Monday, August 18, 2014



 By all rights, Winfred Rembert should have died five decades ago.  At 19, this African-American boy was captured by a gang of angry white men in a Georgia woods and had a noose around his neck for protesting in a Civil Rights march.  He was going to be lynched but, at the last moment, the men decided to use him as an example and parade him through the town.  That decision was a private miracle for his family and friends and a public joy and celebration for the world.

At 69 years of age, Winfred Rembert has enough stories of his heritage to last many more than the thousand and one nights of a Scheherazade.  As a self-taught folk artist who began his art career after the age of fifty, he might conjure up an image of Grandma Moses. But Winfred Rembert is his own man and the stories he tells through his art are uniquely his.

Born in Cuthbert, Georgia, he was raised by an aunt after his mother abandoned him at three months of age.  He rarely attended school and by six was more often in the cotton fields and potato patches earning 50 cents a day for his labors.  By the time he turned a teen, he had run away from that hard life, hung around pool halls and learned about the Civil Rights movement.

He was arrested for protesting and there followed terrible years of abuse when he was almost lynched and sentenced to 27 years in prison.  Thankfully, due to his own ingenuity, he learned to read and write from other prisoners.  More importantly, he discovered his talent for working with leather and creating an art form that testifies to and celebrates the sorrows and joys of his life.

Out of prison after seven years, through the intervention of a California senator, he returned home and continued his courtship of his love, Patsy, and they share the raising of eight children and many grandchildren in their Newhall Street, New Haven home.  A natural storyteller, Winfred was encouraged by Patsy to put those stories on leather as a heritage for their children.  The wallets and pocketbooks he learned to make in prison have now, for the last 15 years, been transformed into pictorials of his African-American legacy.

Prominent in his leather tooled art, that he makes often at night when sleep and nightmares are too painful, are images of rows of cotton fields and the laborers who strain their backs to pinch the bolls from the prickly plants.  Another is of Miss Lydie who stopped her picking long enough to birth a baby and then started work minutes later.  When Winfred was a babe himself, his baby sitter was told to hang a large white sheet from the line as a signal to his mama in the fields if there was a problem.

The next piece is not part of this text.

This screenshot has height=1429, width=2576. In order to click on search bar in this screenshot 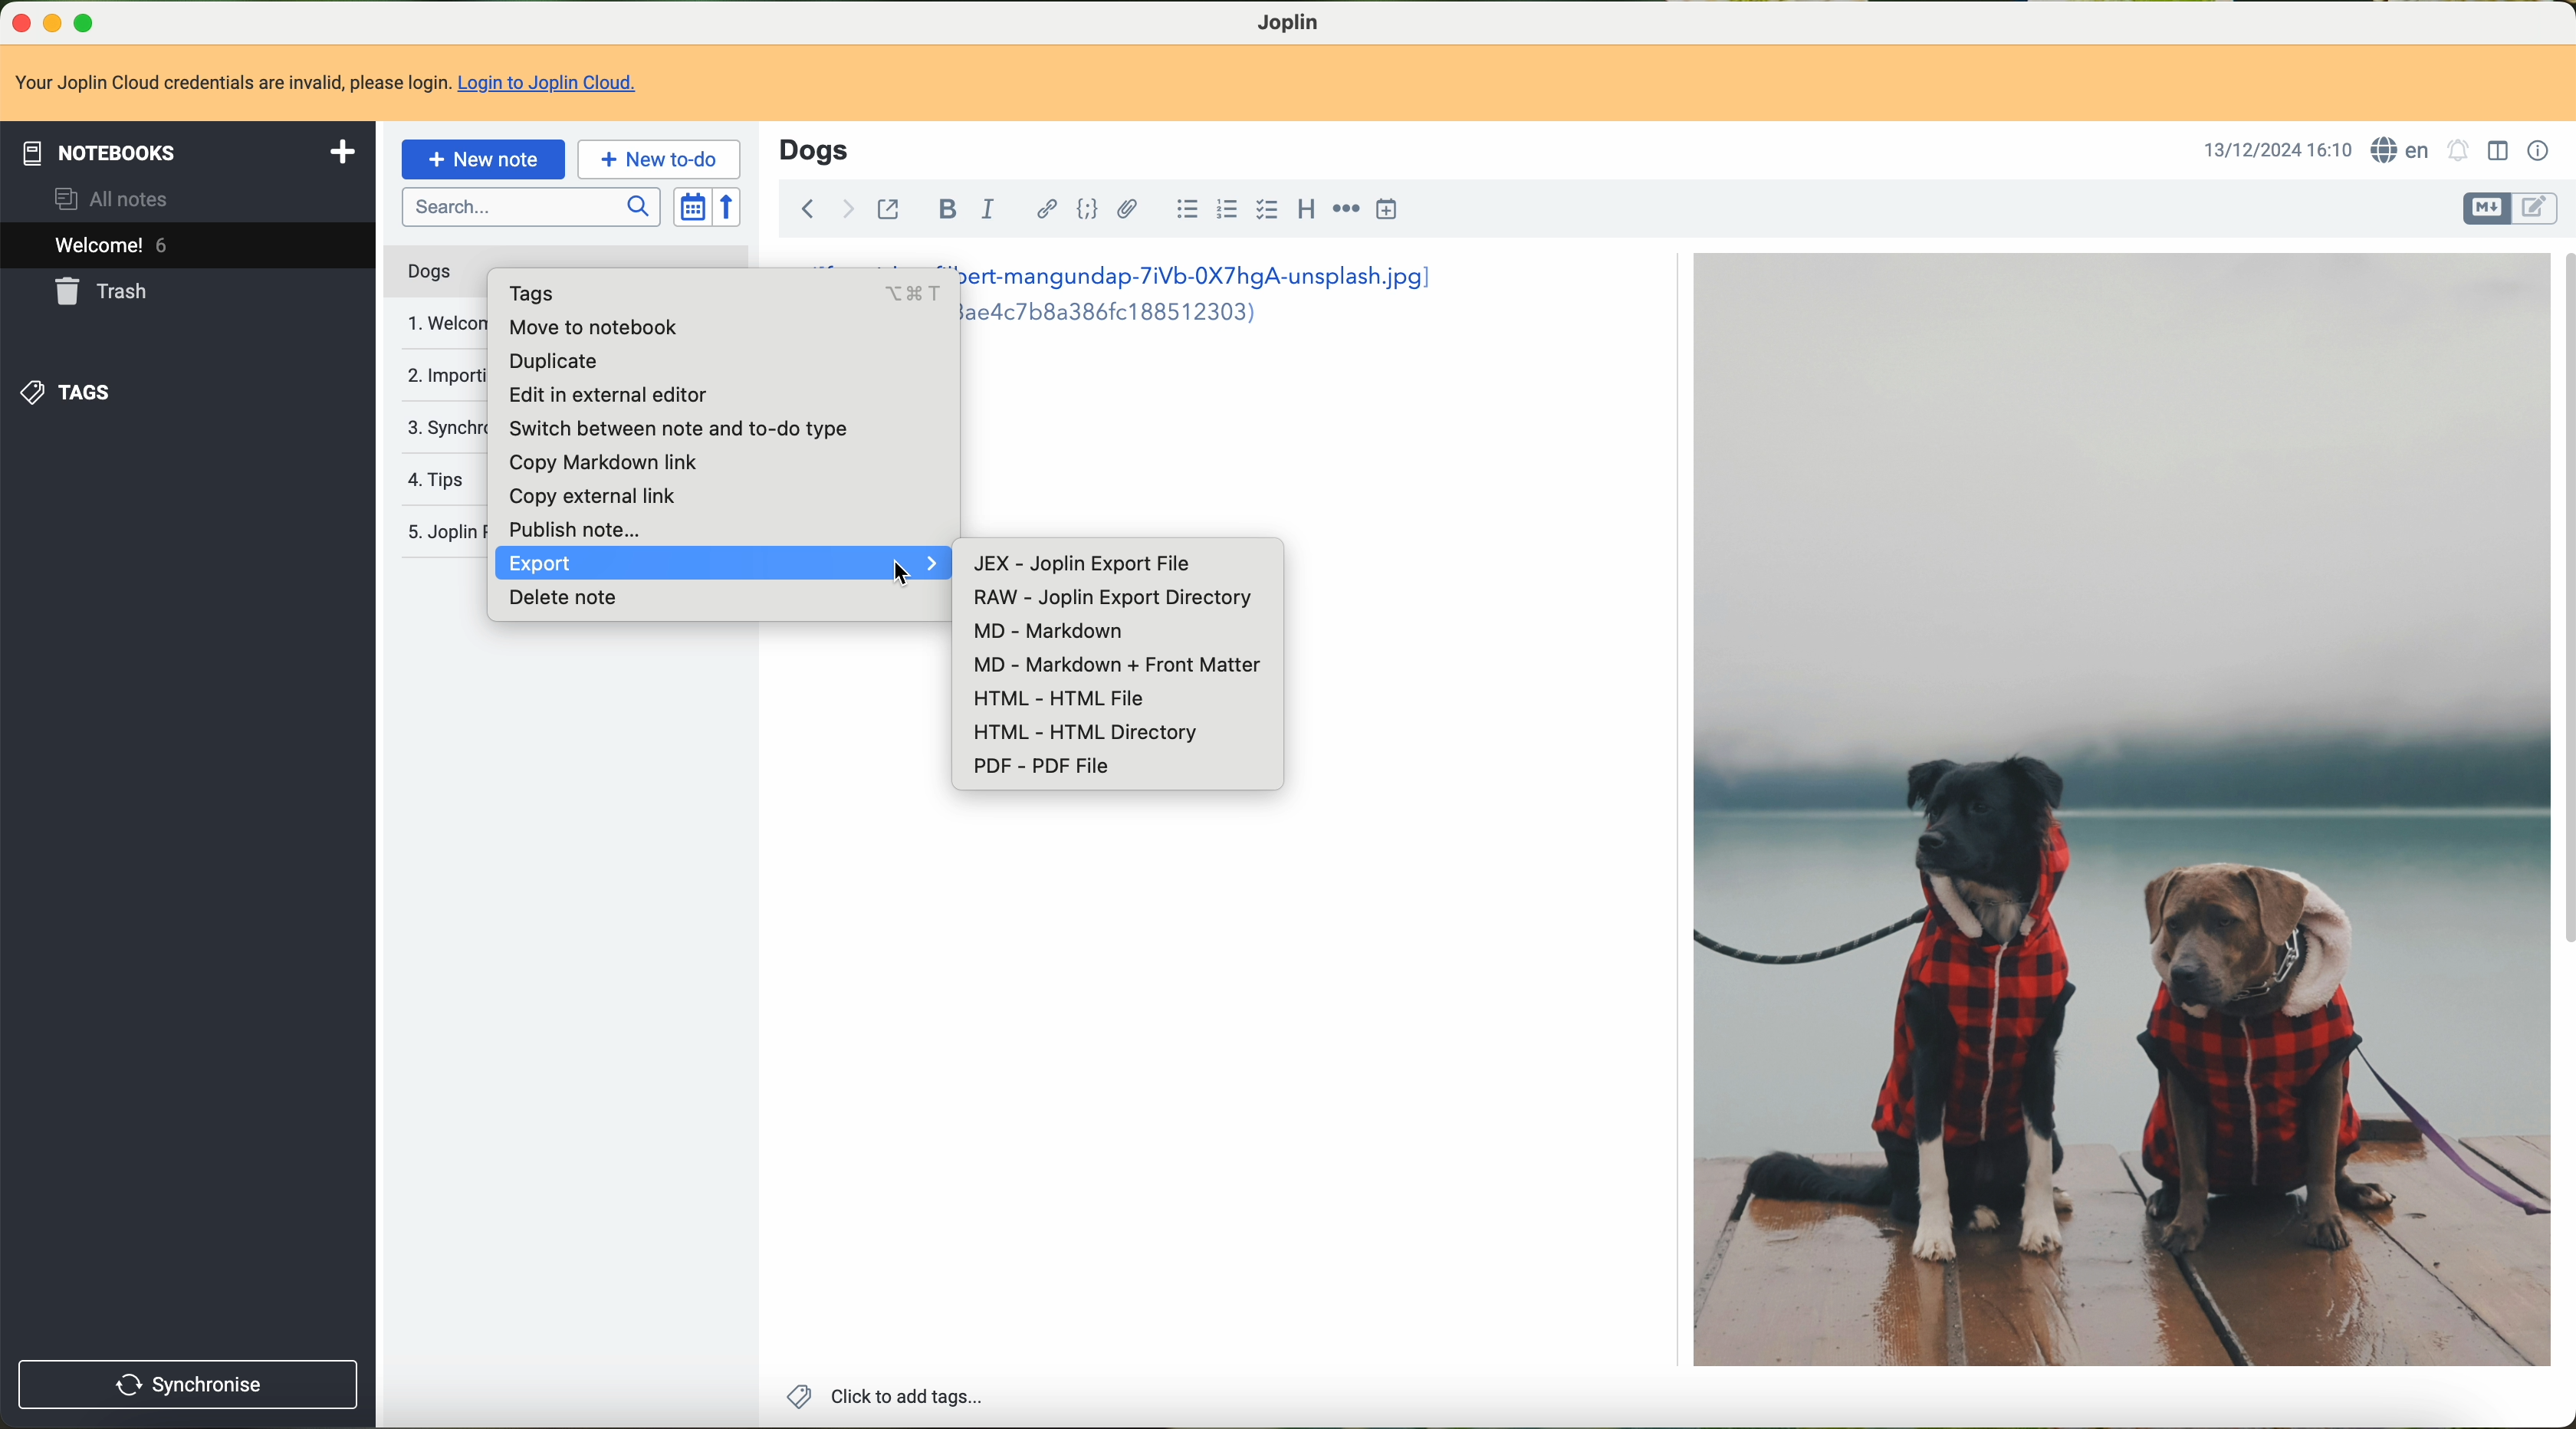, I will do `click(532, 208)`.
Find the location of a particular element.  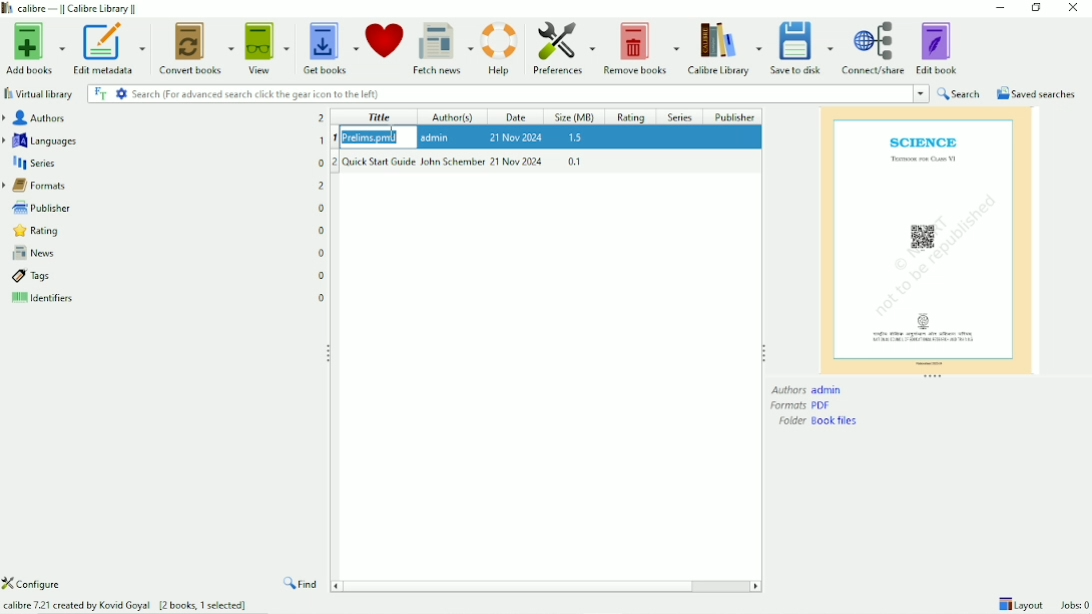

0.1 is located at coordinates (574, 161).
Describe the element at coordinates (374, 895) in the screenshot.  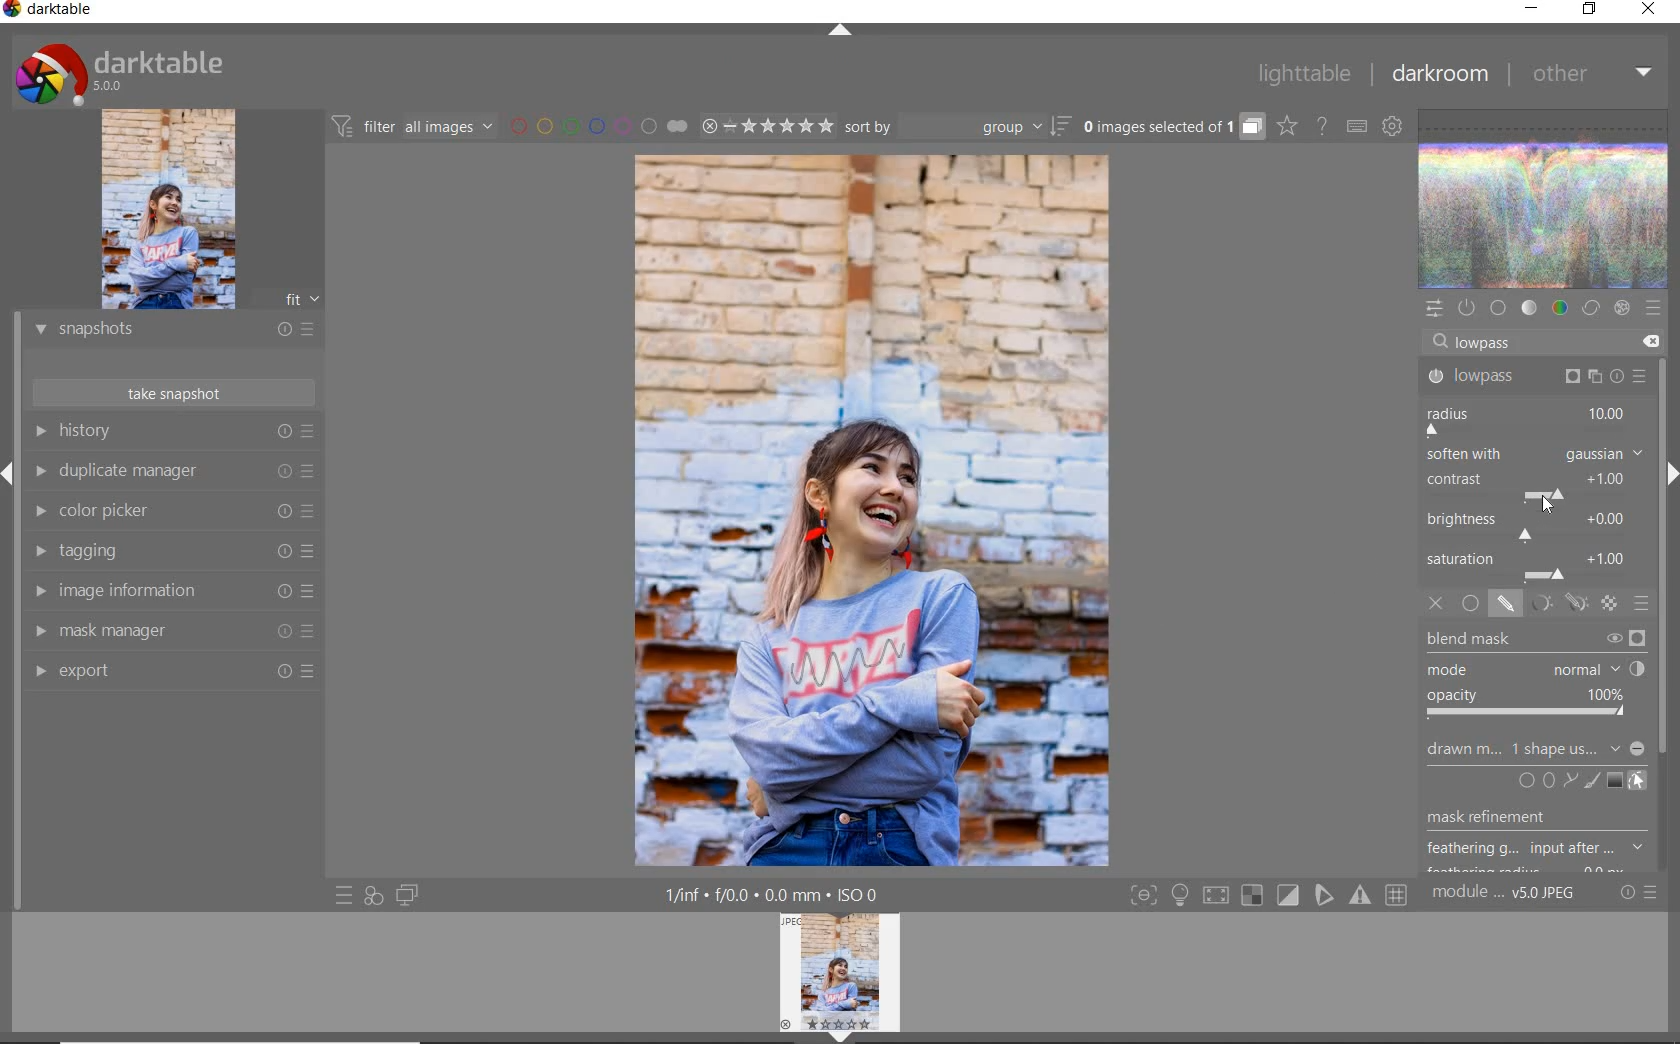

Winfred Rembert doesn't shy away from the painful memories.  He uses his tools, a toe and a heel and a swivel knife, followed by colored dyes rather than paints (paints crack and peel), to create scenes of lynch mobs and chain gangs, realities that he knows intimately.  Pool halls, dance parlors, his favorite swimming hole when he played hookey, the stores he frequented, the midwife who charges $8 for a baby delivery, jazz singers and even President Obama have all been immortalized.  This "true original" has had his life captured in a brilliant film "ALL ME: The Life and Times of Winfred Rembert" by Vivian Ducat and will be shown at Westville's Kehler Liddell Gallery, 893 Whalley Avenue, New Haven on Thursday, August 21 at 7 p.m.  Come early at 6 p.m. to see his leather carving demonstration.  His exhibit of vibrant and one-of-a-kind art will be on display until Sunday, August 31.  Gallery hours are Thursday and Friday 11a.m. to 4 p.m., and Saturday and Sunday 10 a.m. to 4 p.m. and by appointment, 203-389-9555 or online at

Winfred Rembert "takes bad situations and turns them into beautiful art as a sign of strength and of remembrance."  He recently had an exhibit of his art in a gallery near his hometown in Georgia, an event that proved how far he has come from the scared and hurt little boy.  From his experiences, he could well hate the world for all the suffering he endured.  Instead he acknowledges his black history and his American history.  He also wants the three white Wilson Brothers from Cuthbert who told him he would amount to no good to know how wrong they were.

As he proclaims, "I have a dream of working with children in my home, my church, in schools.  I can make a difference in some children's lives.  I feel the Lord is with me and helps me do and say the right things."  He has often opened his home and his heart to runaway children and feels it is his heritage to tell his tale.  "By all rights, I should have died when a mob of mean people almost castrated and hung me, but instead let me live.  A guardian angel saved me and I am alive to tell my life story.  My art will help you to know me."

Let Winfred Rembert tell his special story through his vibrant hand-tooled leather pictures.  As he succinctly puts it, "I didn't give up.  I keep on trucking."

Let Winfred Rembert tell his special story through his vibrant hand-tooled leather pictures.  As he succinctly puts it, "I didn't give up.  I keep on trucking."